Update the lines below, changing each "computer-use agent" to "desktop agent" and leaving all other text as it is.

(Records)
— START —

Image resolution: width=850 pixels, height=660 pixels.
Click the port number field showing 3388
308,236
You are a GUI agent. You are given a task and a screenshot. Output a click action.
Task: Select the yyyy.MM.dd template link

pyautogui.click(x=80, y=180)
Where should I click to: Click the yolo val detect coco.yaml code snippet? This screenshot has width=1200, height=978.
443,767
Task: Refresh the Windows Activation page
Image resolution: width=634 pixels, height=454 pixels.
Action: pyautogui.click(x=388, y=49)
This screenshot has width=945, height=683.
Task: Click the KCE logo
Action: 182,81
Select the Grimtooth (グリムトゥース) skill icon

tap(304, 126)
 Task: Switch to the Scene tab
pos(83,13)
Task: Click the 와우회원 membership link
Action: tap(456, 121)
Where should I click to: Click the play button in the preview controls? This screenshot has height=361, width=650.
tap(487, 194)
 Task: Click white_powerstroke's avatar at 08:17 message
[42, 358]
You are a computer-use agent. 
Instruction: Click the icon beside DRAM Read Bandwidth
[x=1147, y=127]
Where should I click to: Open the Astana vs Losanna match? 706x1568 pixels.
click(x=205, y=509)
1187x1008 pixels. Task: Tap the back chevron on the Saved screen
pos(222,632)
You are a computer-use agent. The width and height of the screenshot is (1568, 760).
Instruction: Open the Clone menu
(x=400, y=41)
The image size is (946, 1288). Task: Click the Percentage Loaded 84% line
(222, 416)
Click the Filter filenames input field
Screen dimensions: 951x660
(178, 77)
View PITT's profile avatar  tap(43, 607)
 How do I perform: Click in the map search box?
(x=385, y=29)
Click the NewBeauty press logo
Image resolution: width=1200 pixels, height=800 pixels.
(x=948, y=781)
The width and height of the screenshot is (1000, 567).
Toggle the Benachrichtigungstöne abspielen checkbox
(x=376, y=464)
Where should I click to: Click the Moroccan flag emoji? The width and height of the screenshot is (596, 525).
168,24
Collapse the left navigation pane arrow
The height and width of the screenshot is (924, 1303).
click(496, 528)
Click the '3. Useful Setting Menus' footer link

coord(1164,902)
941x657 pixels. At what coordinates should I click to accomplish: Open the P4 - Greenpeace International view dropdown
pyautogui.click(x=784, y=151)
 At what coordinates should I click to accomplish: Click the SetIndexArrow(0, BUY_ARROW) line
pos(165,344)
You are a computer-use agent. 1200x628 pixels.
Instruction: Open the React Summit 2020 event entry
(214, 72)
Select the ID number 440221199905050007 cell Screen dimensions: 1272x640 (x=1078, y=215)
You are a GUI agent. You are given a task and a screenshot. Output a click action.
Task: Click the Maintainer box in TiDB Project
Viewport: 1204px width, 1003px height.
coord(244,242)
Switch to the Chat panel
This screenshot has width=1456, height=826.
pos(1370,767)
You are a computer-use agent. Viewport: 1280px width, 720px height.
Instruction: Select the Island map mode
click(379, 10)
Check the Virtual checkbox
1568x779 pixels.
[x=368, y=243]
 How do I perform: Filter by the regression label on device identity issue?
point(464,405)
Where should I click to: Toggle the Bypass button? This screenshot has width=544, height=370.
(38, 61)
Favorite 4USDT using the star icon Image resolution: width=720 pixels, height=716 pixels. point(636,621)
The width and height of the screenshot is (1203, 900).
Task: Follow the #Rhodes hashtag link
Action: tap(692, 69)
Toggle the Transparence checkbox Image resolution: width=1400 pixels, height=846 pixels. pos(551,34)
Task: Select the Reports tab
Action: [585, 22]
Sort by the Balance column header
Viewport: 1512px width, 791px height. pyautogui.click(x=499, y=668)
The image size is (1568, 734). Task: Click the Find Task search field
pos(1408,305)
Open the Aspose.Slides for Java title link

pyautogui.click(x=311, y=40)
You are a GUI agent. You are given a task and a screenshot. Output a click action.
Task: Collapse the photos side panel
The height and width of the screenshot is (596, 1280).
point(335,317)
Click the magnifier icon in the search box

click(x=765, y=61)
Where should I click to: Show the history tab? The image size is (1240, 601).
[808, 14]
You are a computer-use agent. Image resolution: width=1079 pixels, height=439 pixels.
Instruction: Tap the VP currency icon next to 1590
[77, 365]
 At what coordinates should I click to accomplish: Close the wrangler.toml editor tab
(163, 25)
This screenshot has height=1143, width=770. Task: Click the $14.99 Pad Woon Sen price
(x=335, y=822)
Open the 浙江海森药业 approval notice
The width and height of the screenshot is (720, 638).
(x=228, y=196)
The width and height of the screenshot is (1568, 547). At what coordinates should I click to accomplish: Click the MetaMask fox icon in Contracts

— END —

**Exercise answer:**
Image resolution: width=850 pixels, height=660 pixels.
Click the port number field showing 3388
308,236
You are a GUI agent. You are given a task and a screenshot. Output a click action.
Task: Select the yyyy.MM.dd template link

pyautogui.click(x=80, y=180)
Where should I click to: Click the yolo val detect coco.yaml code snippet? This screenshot has width=1200, height=978.
443,767
Task: Refresh the Windows Activation page
Image resolution: width=634 pixels, height=454 pixels.
Action: pyautogui.click(x=388, y=49)
This screenshot has width=945, height=683.
Task: Click the KCE logo
Action: 182,81
Select the Grimtooth (グリムトゥース) skill icon

tap(304, 126)
 Task: Switch to the Scene tab
pos(83,13)
Task: Click the 와우회원 membership link
Action: tap(456, 121)
Where should I click to: Click the play button in the preview controls? This screenshot has height=361, width=650.
tap(487, 194)
 Task: Click white_powerstroke's avatar at 08:17 message
[42, 358]
You are a desktop agent. 
Instruction: Click the icon beside DRAM Read Bandwidth
[x=1147, y=127]
Where should I click to: Open the Astana vs Losanna match? 706x1568 pixels.
click(x=205, y=509)
1187x1008 pixels. Task: Tap the back chevron on the Saved screen
pos(222,632)
You are a desktop agent. The width and height of the screenshot is (1568, 760).
Instruction: Open the Clone menu
(x=400, y=41)
The image size is (946, 1288). Task: Click the Percentage Loaded 84% line
(222, 416)
Click the Filter filenames input field
Screen dimensions: 951x660
(178, 77)
View PITT's profile avatar  tap(43, 607)
 How do I perform: Click in the map search box?
(x=385, y=29)
Click the NewBeauty press logo
Image resolution: width=1200 pixels, height=800 pixels.
(x=948, y=781)
The width and height of the screenshot is (1000, 567).
Toggle the Benachrichtigungstöne abspielen checkbox
(x=376, y=464)
Where should I click to: Click the Moroccan flag emoji? The width and height of the screenshot is (596, 525).
168,24
Collapse the left navigation pane arrow
The height and width of the screenshot is (924, 1303).
click(496, 528)
Click the '3. Useful Setting Menus' footer link

coord(1164,902)
941x657 pixels. At what coordinates should I click to accomplish: Open the P4 - Greenpeace International view dropdown
pyautogui.click(x=784, y=151)
 At what coordinates should I click to accomplish: Click the SetIndexArrow(0, BUY_ARROW) line
pos(165,344)
You are a desktop agent. 1200x628 pixels.
Instruction: Open the React Summit 2020 event entry
(214, 72)
Select the ID number 440221199905050007 cell Screen dimensions: 1272x640 (x=1078, y=215)
You are a GUI agent. You are given a task and a screenshot. Output a click action.
Task: Click the Maintainer box in TiDB Project
Viewport: 1204px width, 1003px height.
coord(244,242)
Switch to the Chat panel
This screenshot has width=1456, height=826.
pos(1370,767)
You are a desktop agent. Viewport: 1280px width, 720px height.
Instruction: Select the Island map mode
click(379, 10)
Check the Virtual checkbox
1568x779 pixels.
[x=368, y=243]
 How do I perform: Filter by the regression label on device identity issue?
point(464,405)
Where should I click to: Toggle the Bypass button? This screenshot has width=544, height=370.
(38, 61)
Favorite 4USDT using the star icon Image resolution: width=720 pixels, height=716 pixels. point(636,621)
The width and height of the screenshot is (1203, 900).
Task: Follow the #Rhodes hashtag link
Action: tap(692, 69)
Toggle the Transparence checkbox Image resolution: width=1400 pixels, height=846 pixels. pos(551,34)
Task: Select the Reports tab
Action: [585, 22]
Sort by the Balance column header
Viewport: 1512px width, 791px height. pyautogui.click(x=499, y=668)
The image size is (1568, 734). Task: Click the Find Task search field
pos(1408,305)
Open the Aspose.Slides for Java title link

pyautogui.click(x=311, y=40)
You are a GUI agent. You are given a task and a screenshot. Output a click action.
Task: Collapse the photos side panel
The height and width of the screenshot is (596, 1280).
point(335,317)
Click the magnifier icon in the search box

click(x=765, y=61)
Where should I click to: Show the history tab? The image size is (1240, 601).
[808, 14]
You are a desktop agent. Image resolution: width=1079 pixels, height=439 pixels.
Instruction: Tap the VP currency icon next to 1590
[77, 365]
 At what coordinates should I click to accomplish: Close the wrangler.toml editor tab
(163, 25)
This screenshot has height=1143, width=770. Task: Click the $14.99 Pad Woon Sen price
(x=335, y=822)
Open the 浙江海森药业 approval notice
The width and height of the screenshot is (720, 638).
(x=228, y=196)
The width and height of the screenshot is (1568, 547). At what coordinates should I click to accomplish: Click the MetaMask fox icon in Contracts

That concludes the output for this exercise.